State Minister of Finance and Planning
- In office 28 October 2001 – 20 May 2006

State Minister of Power
- In office 21 May 2006 – 30 September 2006
- Preceded by: A. K. M. Mosharraf Hossain
- Succeeded by: Abdus Sattar Bhuiyan

Member of Parliament for Jamalpur-4
- In office 28 October 2001 – 27 October 2006
- Preceded by: Md. Nurul Islam
- Succeeded by: Murad Hasan

Personal details
- Born: 1 January 1944 Jamalpur, Bengal, British India
- Died: 10 May 2020 (aged 76) Dhaka, Bangladesh
- Cause of death: COVID-19
- Party: Bangladesh Nationalist Party; Liberal Democratic Party;
- Relatives: Abdus Salam Talukder (uncle)

Military service
- Allegiance: Bangladesh Pakistan (before 1971)
- Branch/service: Bangladesh Army Pakistan Army
- Years of service: 1967–1998
- Rank: Major General
- Unit: Regiment of Artillery
- Commands: GOC of 66th Infantry Division; Director of Military Operations, Army Headquarters; Station Commander, Rangpur; Commander of 222nd Infantry Brigade; Commander of 24th Artillery Brigade;
- Battles/wars: Bangladesh Liberation War

= Anwarul Kabir Talukdar =

Bangladeshi politician (1944–2020)

Anwarul Kabir Talukdar (1 January 1944 – 10 May 2020) was a politician of the Bangladesh Nationalist Party and the Liberal Democratic Party. He was a Jatiya Sangsad member representing the Jamalpur-4 constituency and state minister of power.

==Career==
Talukdar served in the Bangladesh Army and retired as a major general. He was elected to parliament from Jamalpur-4. He was the state minister for planning and finance, and later served as the state minister of power in the second Khaleda cabinet. He resigned his post to protest corruption in the power sector. The Bangladesh Nationalist Party government reported that he had not resigned but in fact had been sacked from his ministerial post by the government.
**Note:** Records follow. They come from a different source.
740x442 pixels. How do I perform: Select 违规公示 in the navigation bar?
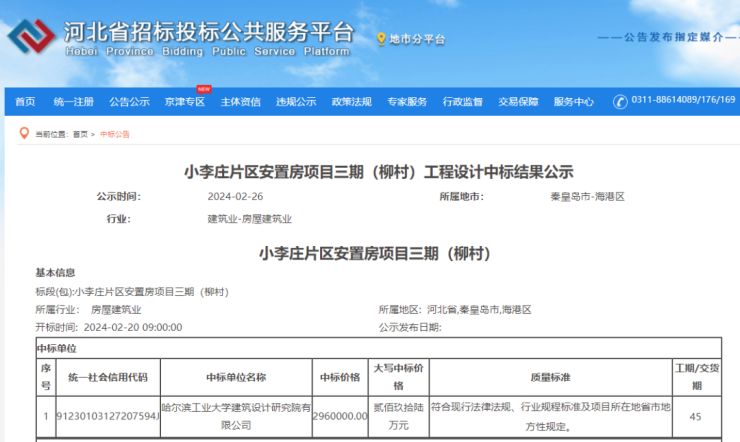[296, 101]
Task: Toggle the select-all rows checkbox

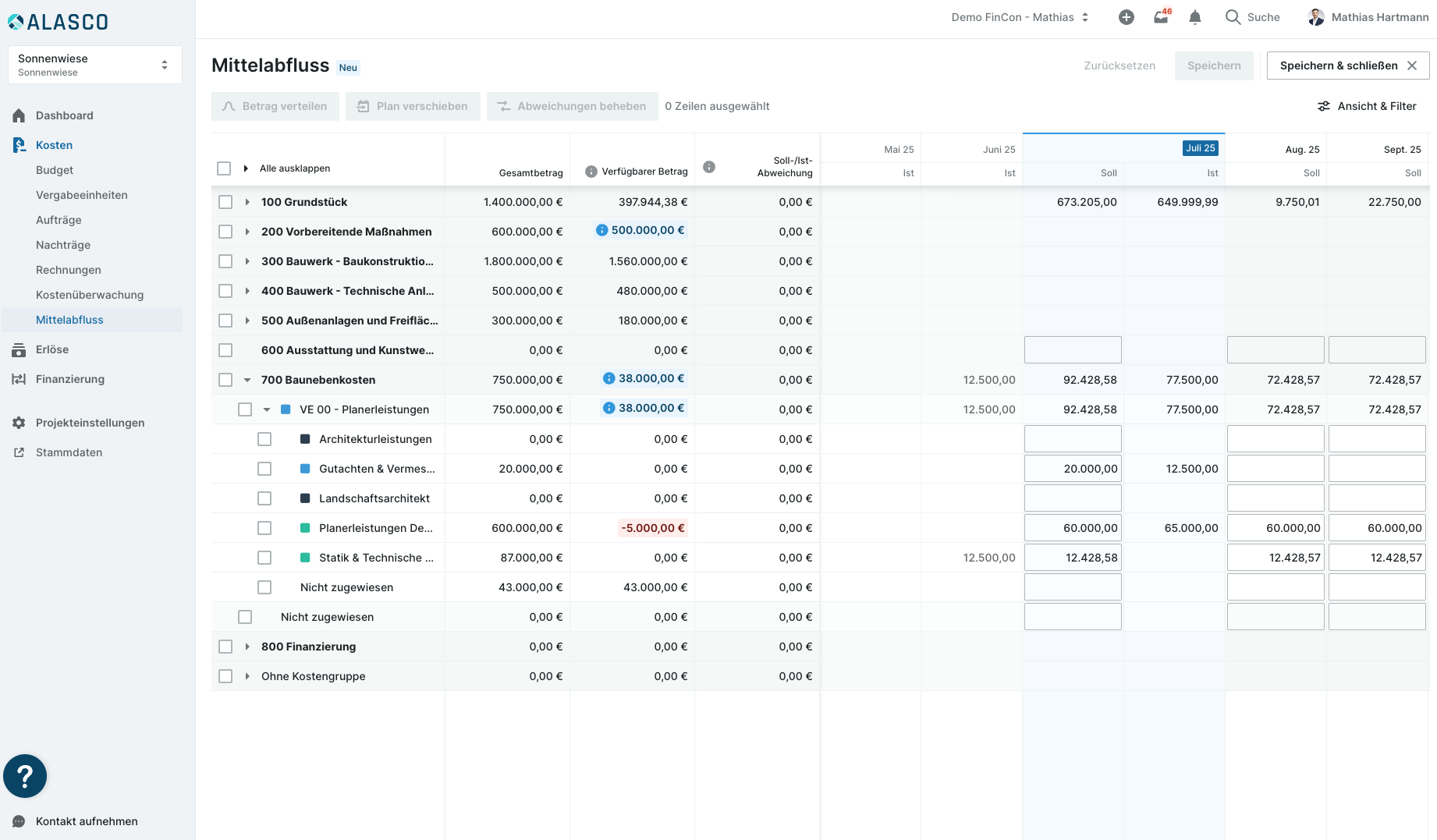Action: (x=224, y=168)
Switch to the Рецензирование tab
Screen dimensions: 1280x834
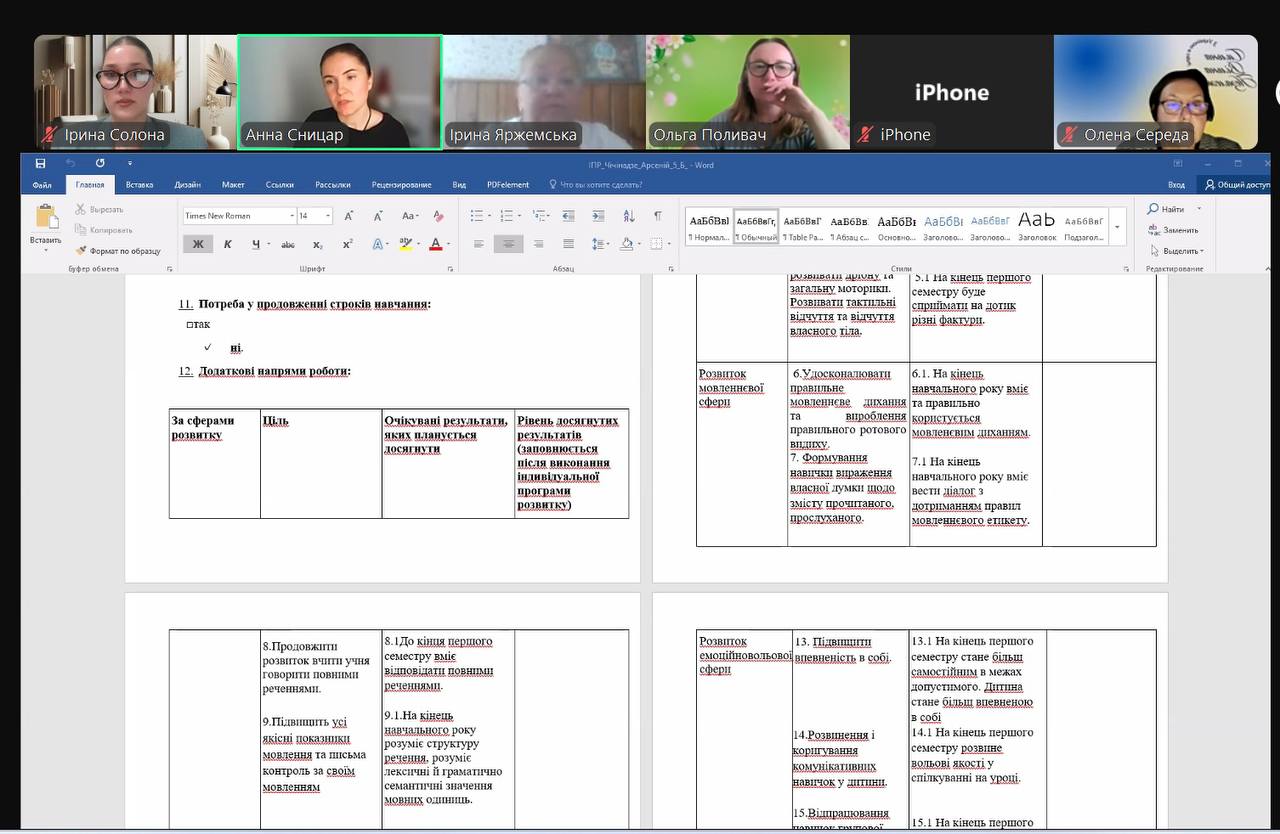(x=401, y=185)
Talukdar resigned from the Bangladesh Nationalist Party on 26 October 2006. According to him, he resigned to protest the corruption in the power sector of Bangladesh under the Bangladesh Nationalist Party government. He joined the Liberal Democratic Party (LDP) formed that year by him, AQM Badruddoza Chowdhurym and Oli Ahmed. He resigned from the LDP on 5 January 2009.

==Personal life==
Talukdar was the nephew of Abdus Salam Talukder (1936–1999), a former minister and a secretary general of the Bangladesh Nationalist Party.

==Death==
Talukdar died on 10 May 2020 from COVID-19.